Pixel coordinate grounding data:
===

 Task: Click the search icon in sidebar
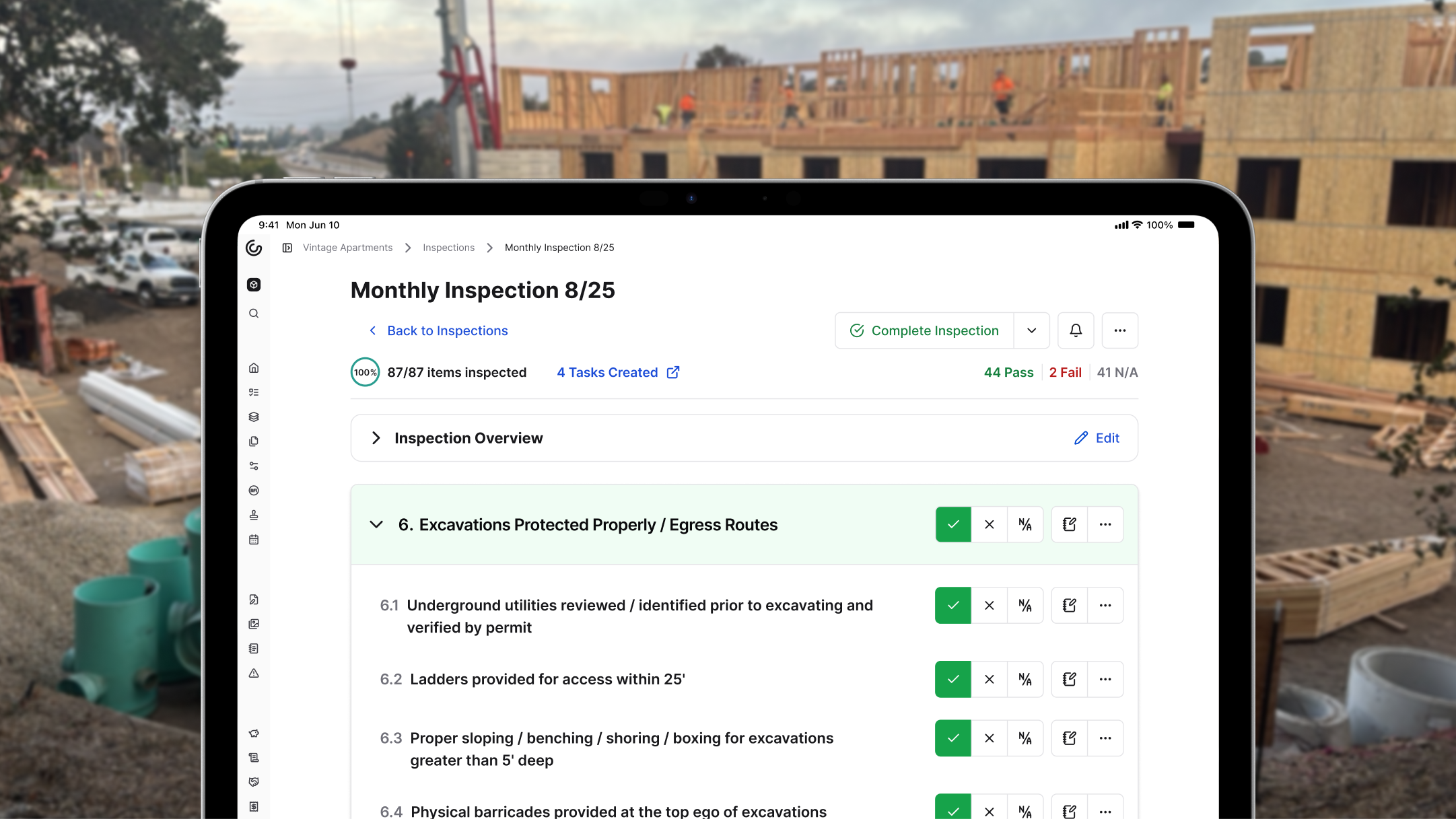pyautogui.click(x=254, y=314)
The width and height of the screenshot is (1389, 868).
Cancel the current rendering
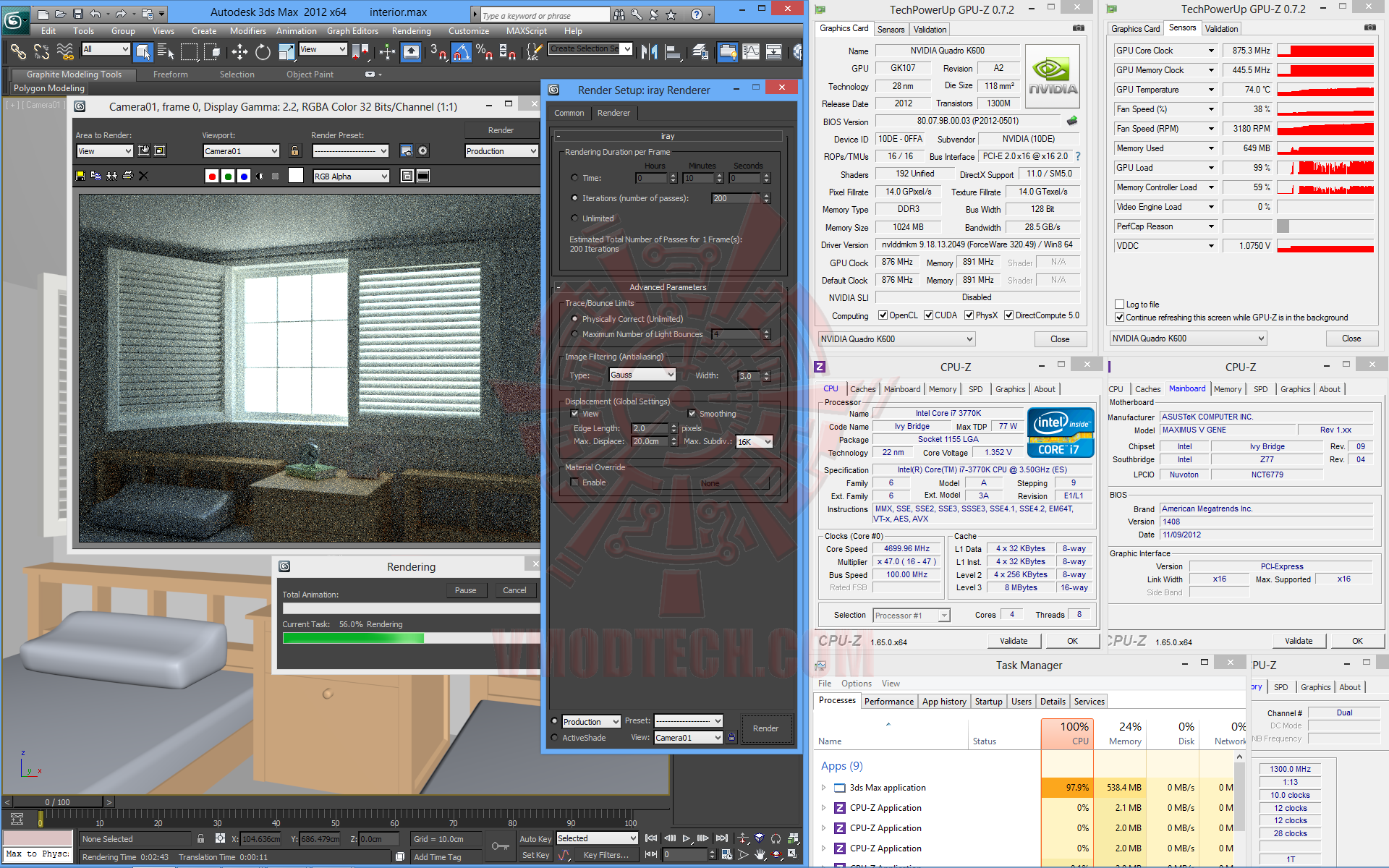coord(514,590)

===

A faithful copy is needed of the lines from the one containing "The width and" through the last line of the data above, with pictures left out.

The width and height of the screenshot is (1389, 868).
Cancel the current rendering
coord(514,590)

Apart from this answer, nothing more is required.